*WORK ORDER*: Everything in the listing below from the line containing "You are a computer-use" through the line containing "Collapse the 模板管理" must be repeated exactly; the remaining lines are not wanted.

*MATERIAL SHOWN*:
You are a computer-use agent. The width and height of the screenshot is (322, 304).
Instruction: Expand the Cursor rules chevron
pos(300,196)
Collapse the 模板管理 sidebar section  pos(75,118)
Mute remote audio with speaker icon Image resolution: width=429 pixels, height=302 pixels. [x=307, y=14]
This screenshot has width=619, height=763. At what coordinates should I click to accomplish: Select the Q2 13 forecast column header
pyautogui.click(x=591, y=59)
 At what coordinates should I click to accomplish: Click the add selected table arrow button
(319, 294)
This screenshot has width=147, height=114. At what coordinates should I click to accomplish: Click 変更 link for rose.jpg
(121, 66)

---

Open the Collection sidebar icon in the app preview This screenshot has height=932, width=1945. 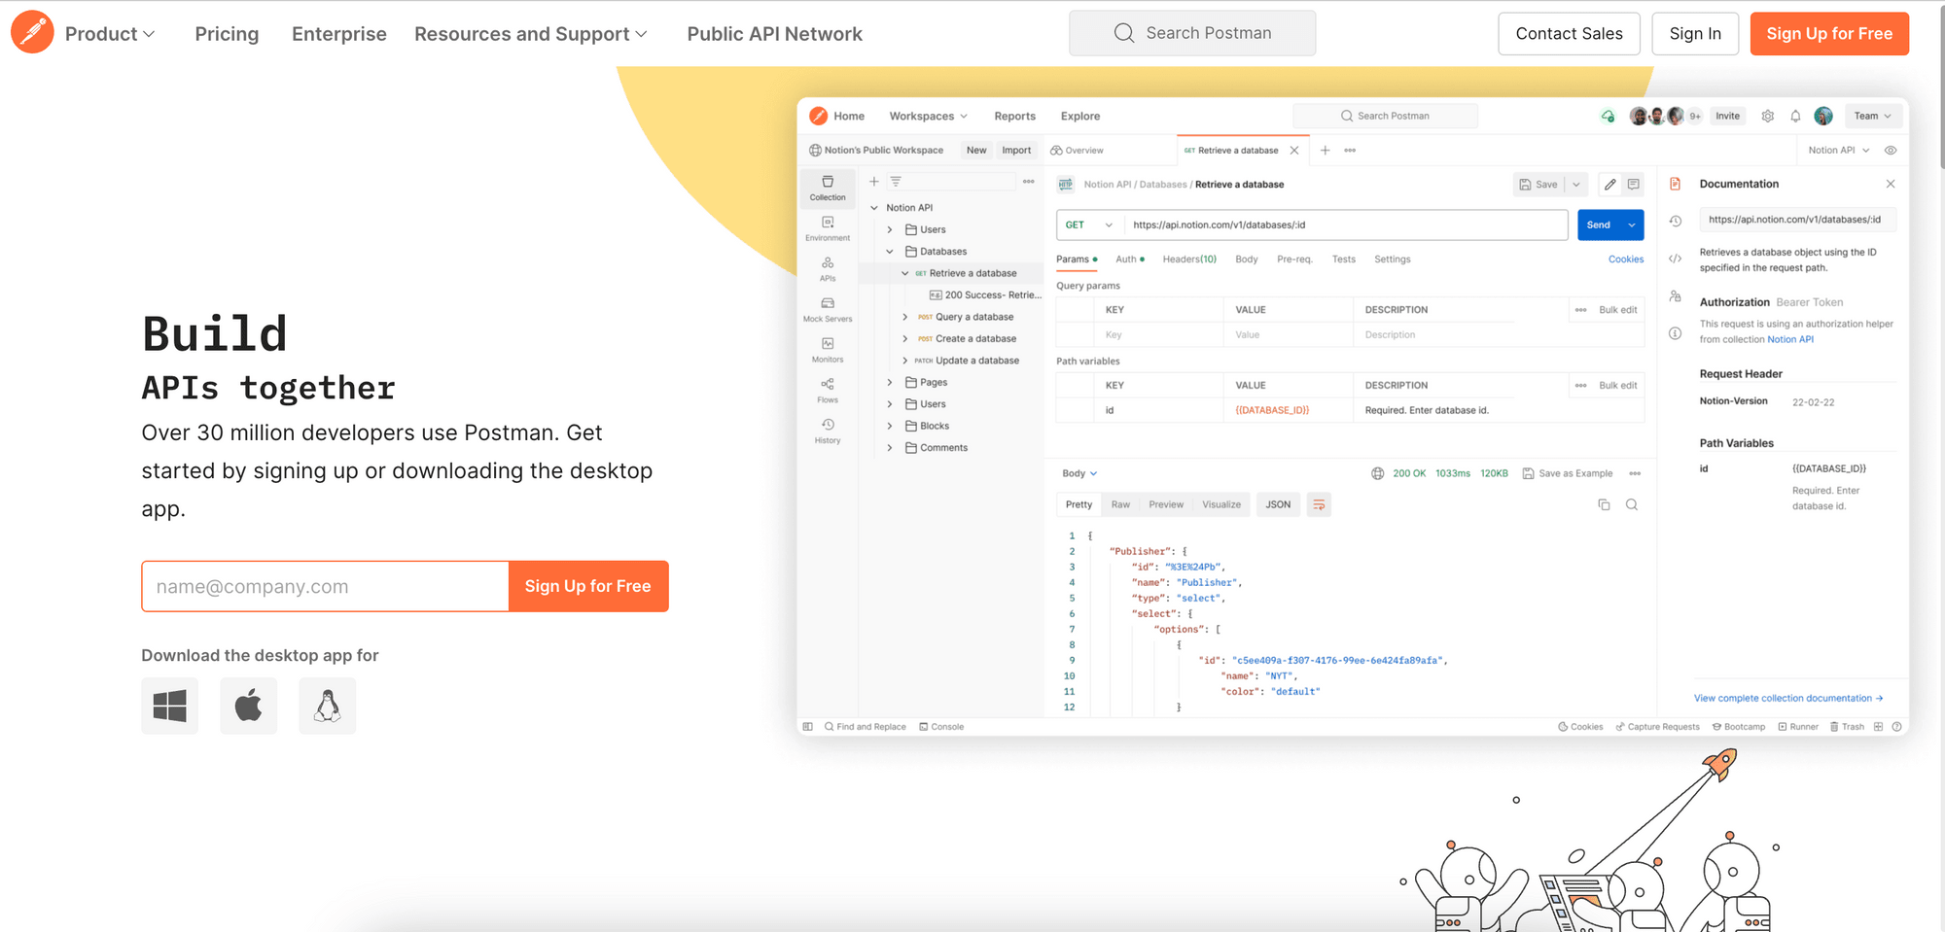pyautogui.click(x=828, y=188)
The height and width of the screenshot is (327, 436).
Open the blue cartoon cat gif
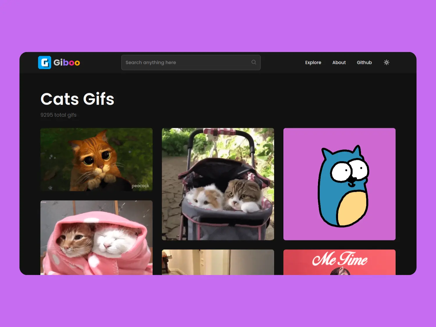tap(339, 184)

*PROBLEM SOLUTION*:
You are a computer-use agent. The width and height of the screenshot is (322, 304).
Instruction: Expand the Cursor rules chevron
pos(300,196)
Collapse the 模板管理 sidebar section  pos(75,118)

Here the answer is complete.